::: Selected text :::

Eat local, ASAP

How is it that WNC is blessed with such a thriving food scene? Great local agriculture, supported by ASAP helps. Photo by Aaron Zebrook Photography

How is it that Western North Carolina is blessed with such a thriving food scene? Great local agriculture helps. That’s where the Appalachian Sustainable Agriculture Project comes in. ASAP’s mission is to help local farms thrive by linking farmers to markets and supporters and building healthy communities through connections to local food.

“ASAP’s work over the last decade has focused on helping make sure farms can continue farming and that everyone has access to local foods,” says Charlie Jackson, ASAP’s director. “Our approach has been to create supportive environments in which farms, businesses and consumers can innovate and try new things.”

ASAP offers marketing assistance and training to area farmers. The group also connects chefs and foodservice buyers at schools and hospitals with the farmers who best suit their needs. And ASAP’s decade-long Local Food Campaign helps all of us reconnect with our food. As part of the campaign, ASAP publishes the Local Food Guide, a free print and online directory of the area’s family farms, tailgate markets and businesses that use local agricultural products.

ASAP’s Growing Minds Program works with area schools to foster the next generation of local farm supporters. The program provides training to farmers, teachers, chefs, school nutrition staff, parents and other community members, as well as resources like seeds, farm field-trip mini-grants and lesson plans to provide the education that helps children know where their food comes from. That helps them develop lifelong healthy eating habits. Part of that hands-on work includes cooking demonstrations to introduce children to the wonders of locally grown foods — more than 700 children have already been served through ASAP’s Farm to School Cooking Program this year.

ASAP also organizes the Asheville City Market and coordinates the Mountain Tailgate Market Association, a network of 22 tailgate markets in counties throughout WNC to provide locations for farmers to sell their products. What does that mean for you? A chance to meet and engage with growers. See the ASAP-provided list of tailgate markets elsewhere in the guide.

And every summer, ASAP hosts the Family Farm Tour — a weekend where WNC farms open to visitors and offer enriching on-farm experiences.

That approach seems to be working. “There are more farms doing more things than ever before in our area, and more per capita than just about any place in the country,” says Jackson. “Businesses are opening to feature local ingredients. Farms are expanding and new farms starting. Farmers are trying new things.”

And that benefits the entire food community, whether farmer, chef, shopper or diner.

::: Data shown :::

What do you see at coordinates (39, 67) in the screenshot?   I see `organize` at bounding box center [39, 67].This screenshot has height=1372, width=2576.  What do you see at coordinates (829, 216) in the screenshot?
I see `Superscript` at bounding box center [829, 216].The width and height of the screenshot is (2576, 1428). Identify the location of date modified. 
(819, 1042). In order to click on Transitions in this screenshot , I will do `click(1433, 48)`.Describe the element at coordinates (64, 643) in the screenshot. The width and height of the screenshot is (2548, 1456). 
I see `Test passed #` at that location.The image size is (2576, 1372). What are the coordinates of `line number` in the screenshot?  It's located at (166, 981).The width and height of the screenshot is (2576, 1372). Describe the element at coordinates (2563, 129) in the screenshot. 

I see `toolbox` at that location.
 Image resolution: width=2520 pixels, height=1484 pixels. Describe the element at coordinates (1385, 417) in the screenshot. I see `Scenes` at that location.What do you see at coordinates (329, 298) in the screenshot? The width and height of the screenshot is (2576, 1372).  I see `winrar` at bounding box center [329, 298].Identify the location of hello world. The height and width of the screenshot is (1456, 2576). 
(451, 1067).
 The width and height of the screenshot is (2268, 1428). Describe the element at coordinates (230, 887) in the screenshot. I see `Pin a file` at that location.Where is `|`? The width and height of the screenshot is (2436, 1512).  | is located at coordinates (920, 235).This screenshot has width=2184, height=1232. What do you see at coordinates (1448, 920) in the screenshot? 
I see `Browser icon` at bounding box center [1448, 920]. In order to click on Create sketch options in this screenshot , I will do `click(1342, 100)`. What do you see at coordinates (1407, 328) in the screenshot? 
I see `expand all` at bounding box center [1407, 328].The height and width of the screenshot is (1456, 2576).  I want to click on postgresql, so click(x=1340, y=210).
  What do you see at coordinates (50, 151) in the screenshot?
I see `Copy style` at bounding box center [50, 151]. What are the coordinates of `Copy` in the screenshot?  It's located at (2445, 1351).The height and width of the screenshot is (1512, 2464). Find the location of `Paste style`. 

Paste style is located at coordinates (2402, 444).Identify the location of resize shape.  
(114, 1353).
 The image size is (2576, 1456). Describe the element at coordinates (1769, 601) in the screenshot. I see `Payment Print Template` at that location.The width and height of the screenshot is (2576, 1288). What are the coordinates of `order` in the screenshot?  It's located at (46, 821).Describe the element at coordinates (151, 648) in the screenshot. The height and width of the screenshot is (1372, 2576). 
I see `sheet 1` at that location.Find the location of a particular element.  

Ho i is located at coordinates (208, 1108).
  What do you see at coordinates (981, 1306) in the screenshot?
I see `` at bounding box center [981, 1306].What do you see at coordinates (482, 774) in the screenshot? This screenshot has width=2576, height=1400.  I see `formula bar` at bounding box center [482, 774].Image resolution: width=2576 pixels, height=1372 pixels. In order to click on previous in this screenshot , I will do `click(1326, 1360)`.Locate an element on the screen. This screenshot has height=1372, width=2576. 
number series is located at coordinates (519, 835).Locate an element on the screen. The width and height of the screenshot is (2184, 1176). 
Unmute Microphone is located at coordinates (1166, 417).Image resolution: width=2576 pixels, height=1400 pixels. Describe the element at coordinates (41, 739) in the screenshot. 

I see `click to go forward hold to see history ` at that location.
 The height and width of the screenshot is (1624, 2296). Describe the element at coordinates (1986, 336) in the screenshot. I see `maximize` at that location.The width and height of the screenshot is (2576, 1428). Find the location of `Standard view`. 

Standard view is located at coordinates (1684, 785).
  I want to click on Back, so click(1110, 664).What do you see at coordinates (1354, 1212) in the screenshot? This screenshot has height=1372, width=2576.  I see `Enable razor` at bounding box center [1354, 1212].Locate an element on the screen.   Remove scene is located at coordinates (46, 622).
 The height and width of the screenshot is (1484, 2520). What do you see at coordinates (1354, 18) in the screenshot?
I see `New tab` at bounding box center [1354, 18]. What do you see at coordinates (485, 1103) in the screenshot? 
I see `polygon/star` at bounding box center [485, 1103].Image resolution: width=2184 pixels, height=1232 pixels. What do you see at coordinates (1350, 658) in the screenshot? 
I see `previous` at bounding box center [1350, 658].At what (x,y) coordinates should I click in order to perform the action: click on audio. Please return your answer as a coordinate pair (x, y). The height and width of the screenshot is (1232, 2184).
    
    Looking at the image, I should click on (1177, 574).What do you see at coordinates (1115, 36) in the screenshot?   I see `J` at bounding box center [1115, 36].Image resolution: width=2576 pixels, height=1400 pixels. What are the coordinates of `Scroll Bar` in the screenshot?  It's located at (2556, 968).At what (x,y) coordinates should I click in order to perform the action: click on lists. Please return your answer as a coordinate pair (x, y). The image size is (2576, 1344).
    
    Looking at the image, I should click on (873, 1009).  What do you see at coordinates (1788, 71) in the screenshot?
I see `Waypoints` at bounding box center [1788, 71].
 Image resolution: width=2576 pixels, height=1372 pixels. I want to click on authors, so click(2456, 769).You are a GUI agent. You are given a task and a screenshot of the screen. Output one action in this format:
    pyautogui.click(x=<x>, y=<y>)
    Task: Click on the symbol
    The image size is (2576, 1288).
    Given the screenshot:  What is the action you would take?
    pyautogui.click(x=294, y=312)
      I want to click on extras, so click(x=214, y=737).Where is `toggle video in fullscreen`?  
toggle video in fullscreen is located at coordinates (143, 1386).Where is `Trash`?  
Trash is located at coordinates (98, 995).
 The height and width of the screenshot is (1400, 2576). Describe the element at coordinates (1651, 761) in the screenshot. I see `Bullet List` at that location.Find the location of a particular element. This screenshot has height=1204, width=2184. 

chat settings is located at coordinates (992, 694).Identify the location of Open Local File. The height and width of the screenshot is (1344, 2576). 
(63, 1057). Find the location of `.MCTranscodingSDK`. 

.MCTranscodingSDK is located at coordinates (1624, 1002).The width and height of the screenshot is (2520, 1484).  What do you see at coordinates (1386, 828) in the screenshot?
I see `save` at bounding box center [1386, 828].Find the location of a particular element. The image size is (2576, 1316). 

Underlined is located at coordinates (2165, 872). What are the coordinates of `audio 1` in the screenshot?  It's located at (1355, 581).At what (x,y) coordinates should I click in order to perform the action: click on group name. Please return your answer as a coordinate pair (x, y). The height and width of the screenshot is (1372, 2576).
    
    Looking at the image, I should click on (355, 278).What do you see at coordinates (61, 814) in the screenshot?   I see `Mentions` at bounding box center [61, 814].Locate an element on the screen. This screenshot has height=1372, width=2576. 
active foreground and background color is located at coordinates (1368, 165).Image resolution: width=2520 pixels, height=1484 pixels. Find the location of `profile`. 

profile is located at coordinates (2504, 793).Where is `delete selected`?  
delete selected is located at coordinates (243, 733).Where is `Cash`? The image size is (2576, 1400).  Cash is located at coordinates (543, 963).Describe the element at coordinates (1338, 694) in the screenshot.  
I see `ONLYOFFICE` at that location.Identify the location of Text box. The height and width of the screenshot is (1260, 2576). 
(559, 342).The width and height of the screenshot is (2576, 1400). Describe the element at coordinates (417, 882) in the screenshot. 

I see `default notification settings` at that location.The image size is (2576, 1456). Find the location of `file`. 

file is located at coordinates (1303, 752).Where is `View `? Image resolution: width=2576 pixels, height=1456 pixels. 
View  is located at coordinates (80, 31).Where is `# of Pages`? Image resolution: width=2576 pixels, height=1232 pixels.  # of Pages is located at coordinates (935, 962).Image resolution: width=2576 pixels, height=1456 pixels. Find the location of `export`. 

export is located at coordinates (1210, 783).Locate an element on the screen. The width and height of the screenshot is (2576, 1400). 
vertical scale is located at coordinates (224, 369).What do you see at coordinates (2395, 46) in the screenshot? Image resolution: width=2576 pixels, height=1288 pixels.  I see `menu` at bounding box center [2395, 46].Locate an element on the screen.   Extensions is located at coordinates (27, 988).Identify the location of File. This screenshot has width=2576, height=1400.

:::

#### [Work instruction 1]
Print the part of the ASAP article starting at "That approach seems" and ending at "shopper or diner.".
#### [Work instruction 2]
According to the ASAP article, how many tailgate markets are in the Mountain Tailgate Market Association network?

#### [Your response 1]
That approach seems to be working. “There are more farms doing more things than ever before in our area, and more per capita than just about any place in the country,” says Jackson. “Businesses are opening to feature local ingredients. Farms are expanding and new farms starting. Farmers are trying new things.”

And that benefits the entire food community, whether farmer, chef, shopper or diner.

#### [Your response 2]
22